>> Begin Page

This article is more than 10 years old.

Sorry for two trailer posts in one morning, but I didn't make the schedule. This trailer is an improvement over that 75-second teaser that played with the MTV Music Video Awards a couple months ago in that it offers a little scope and a look at the relatively realistic location-based world of the film. But more importantly, it gives us a moment to reflect on something. While there is certainly optimism to presume that this latest young-adult female-centric fantasy adaptation will perform at least better than the likes of Warner Bros.' Beautiful Creatures (curses to all of you for ignoring that inexplicable gem) or Open Road's The Host (mazel tov to all of you for ignoring that terrible terrible film), Lionsgate's Shailene Woodley vehicle Divergent doesn't really have to perform to Hunger Games/Twilight numbers to be successful.  The film cost $80 million, which means it only has to made around $200 million worldwide to eventually make a profit, especially if it's any good. More importantly, Divergent will not be the next Hunger Games anymore than Beautiful Creatures was going to be the next Twilight.

One of the prime reasons that Harry Potter and the Sorcerer's Stone did so much better than the likes of Eragon was that it was a relative original in concept and form. It was a big-budget fantasy spectacle set in a magical British boarding school and it wasn't really copying anything in the marketplace. The same goes for Twilight, which was a mix of harlequin romance and chaste horror parable and completely unlike anything else in the male-centric fantasy marketplace. And yes, that also goes for The Hunger Games, which was a relatively "real world" post-apocalyptic action drama (with enough fantastical flourishes to justify its futuristic setting) about impoverished children forced to murder each other for the amusement of the "1%". That's not exactly what anyone should think of when they think "Twilight rip-off".

 You could argue that The Hunger Games was green-lit based on the success of Twilight or that Twilight was able to get its uber-faithful adaptation from Summit Entertainment because Harry Potter was a hit franchise, but all three mega-franchises were genuine originals at least compared to what else was out in the marketplace. If there is an argument for originality over merely mimicking what worked, it's that the copycat never earns as much as the original. With the exception of The Grudge, not a single one of the Asian horror remakes that followed in The Ring's footsteps grossed anywhere near what that 2002 Gore Verbinski thriller grossed. Few of the would-be "shock horror" films that followed in the wake of the Saw franchise earned as much as the one that started it all, and no found-footage horror film has earned as much as Paranormal Activity four years later.

The first may or may not be the best, but it is almost always the biggest grossing. But again, the good news is that Divergent doesn't need to gross as much as Harry Potter and the Sorcerer's Stone, but merely only as much as The Spiderwick Chronicles. For the moment, even as I argue that the marketing is tripping over itself trying to explain the film's arbitrary fantasy rules, let us celebrate that we have another big-budget action film centered around a female protagonist. Let us take a minute to amuse ourselves at the notion that Shailene Woodley, once considered not "hot enough" to play Mary Jane Watson in The Amazing Spider-Man 2, now has her own franchise.

I hope Divergent is good and if it's good I hope it makes enough money to inspire a sequel or two. But I also hope we're in a position a few years down the line where we have enough female-centric genre franchises that we don't feel the need to compare them to each other.  I don't want Divergent to be the next Hunger Games, but rather the first Divergent.

>> End Page
>> Begin Record list

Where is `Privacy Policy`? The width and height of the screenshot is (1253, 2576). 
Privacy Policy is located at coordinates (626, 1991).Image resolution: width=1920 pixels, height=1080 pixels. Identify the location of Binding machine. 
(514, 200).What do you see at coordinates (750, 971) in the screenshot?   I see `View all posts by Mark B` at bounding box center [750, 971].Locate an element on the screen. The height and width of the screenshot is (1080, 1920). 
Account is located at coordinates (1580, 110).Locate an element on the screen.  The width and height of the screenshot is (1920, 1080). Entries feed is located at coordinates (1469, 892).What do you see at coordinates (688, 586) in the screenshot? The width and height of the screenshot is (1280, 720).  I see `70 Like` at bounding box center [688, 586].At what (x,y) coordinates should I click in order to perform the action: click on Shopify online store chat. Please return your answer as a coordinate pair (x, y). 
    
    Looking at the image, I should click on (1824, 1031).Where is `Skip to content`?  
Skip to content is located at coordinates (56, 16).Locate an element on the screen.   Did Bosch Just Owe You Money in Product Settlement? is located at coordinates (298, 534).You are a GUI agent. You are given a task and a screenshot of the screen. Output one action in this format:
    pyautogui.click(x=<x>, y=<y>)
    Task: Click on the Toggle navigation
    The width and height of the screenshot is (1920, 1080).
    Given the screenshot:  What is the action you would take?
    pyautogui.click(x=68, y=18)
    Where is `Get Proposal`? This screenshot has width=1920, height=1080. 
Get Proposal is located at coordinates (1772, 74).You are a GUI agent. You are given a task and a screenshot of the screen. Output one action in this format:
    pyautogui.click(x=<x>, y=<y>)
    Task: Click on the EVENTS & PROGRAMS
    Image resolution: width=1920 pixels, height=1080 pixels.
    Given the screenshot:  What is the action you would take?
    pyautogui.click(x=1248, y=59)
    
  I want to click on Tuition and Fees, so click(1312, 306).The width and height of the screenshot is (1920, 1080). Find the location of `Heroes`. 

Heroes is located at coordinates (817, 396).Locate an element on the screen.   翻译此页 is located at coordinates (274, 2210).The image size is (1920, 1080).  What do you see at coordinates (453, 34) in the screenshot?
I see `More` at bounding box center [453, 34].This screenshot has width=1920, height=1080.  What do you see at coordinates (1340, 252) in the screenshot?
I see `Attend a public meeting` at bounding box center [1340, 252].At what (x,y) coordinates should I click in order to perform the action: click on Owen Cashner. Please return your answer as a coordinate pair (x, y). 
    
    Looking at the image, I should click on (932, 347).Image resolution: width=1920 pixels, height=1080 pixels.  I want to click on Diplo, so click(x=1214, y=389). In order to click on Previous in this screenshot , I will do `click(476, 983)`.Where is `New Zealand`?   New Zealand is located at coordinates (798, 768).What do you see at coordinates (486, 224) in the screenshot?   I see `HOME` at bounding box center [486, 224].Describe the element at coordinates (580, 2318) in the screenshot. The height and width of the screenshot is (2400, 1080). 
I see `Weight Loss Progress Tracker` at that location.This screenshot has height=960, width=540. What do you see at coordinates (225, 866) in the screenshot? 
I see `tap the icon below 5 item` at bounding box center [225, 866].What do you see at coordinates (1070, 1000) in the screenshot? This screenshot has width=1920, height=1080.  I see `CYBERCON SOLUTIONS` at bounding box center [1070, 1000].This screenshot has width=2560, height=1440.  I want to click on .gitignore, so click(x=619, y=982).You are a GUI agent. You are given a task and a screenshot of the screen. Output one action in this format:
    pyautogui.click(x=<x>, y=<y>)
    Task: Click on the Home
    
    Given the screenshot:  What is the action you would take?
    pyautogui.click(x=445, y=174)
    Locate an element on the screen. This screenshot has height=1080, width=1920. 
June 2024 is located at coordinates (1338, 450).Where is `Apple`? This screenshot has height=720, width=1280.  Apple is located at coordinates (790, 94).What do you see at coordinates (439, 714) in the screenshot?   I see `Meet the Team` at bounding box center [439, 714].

>> End Record list

§ **Work required**
Can you write out the part of the Divergent article that begins at the words "The first may" and stops after "her own franchise."? Draw only on the Divergent article, not on the listing.

§ **Solution**
The first may or may not be the best, but it is almost always the biggest grossing. But again, the good news is that Divergent doesn't need to gross as much as Harry Potter and the Sorcerer's Stone, but merely only as much as The Spiderwick Chronicles. For the moment, even as I argue that the marketing is tripping over itself trying to explain the film's arbitrary fantasy rules, let us celebrate that we have another big-budget action film centered around a female protagonist. Let us take a minute to amuse ourselves at the notion that Shailene Woodley, once considered not "hot enough" to play Mary Jane Watson in The Amazing Spider-Man 2, now has her own franchise.